Задания>
a - Объясните в одном–трех предложениях, почему, согласно отрывку, помощники из лесничества соорудили лачугу.
b - Перепишите из отрывка слово в слово всё, начиная с «Наши помощники из» и до «свои голени снаружи.».
──────── Отрывок ────────
Наши помощники из лесничества, потрясенные тем, что мы провели ночь под одним из самых сильных дождей, какие обрушивались на Родригес за последние восемь лет, нарезали шестов и банановых листьев и соорудили в гуще кустарника небольшую лачугу, которую конголезский пигмей, возможно, счел бы роскошной усадьбой. Однако дареному жилью в зубы не смотрят, и мы решили, что как укрытие от непогоды лачуга сгодится — если Джон оставит свои голени снаружи.
──────── Список ────────
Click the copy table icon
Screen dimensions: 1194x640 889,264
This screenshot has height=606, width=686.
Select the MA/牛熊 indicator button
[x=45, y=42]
────────
Ответы к заданиям>
a - Помощников из лесничества потрясло, что рассказчики провели ночь под одним из самых сильных дождей, какие обрушивались на Родригес за последние восемь лет. Поэтому они нарезали шестов и банановых листьев и построили в гуще кустарника небольшую лачугу.

b -
Наши помощники из лесничества, потрясенные тем, что мы провели ночь под одним из самых сильных дождей, какие обрушивались на Родригес за последние восемь лет, нарезали шестов и банановых листьев и соорудили в гуще кустарника небольшую лачугу, которую конголезский пигмей, возможно, счел бы роскошной усадьбой. Однако дареному жилью в зубы не смотрят, и мы решили, что как укрытие от непогоды лачуга сгодится — если Джон оставит свои голени снаружи.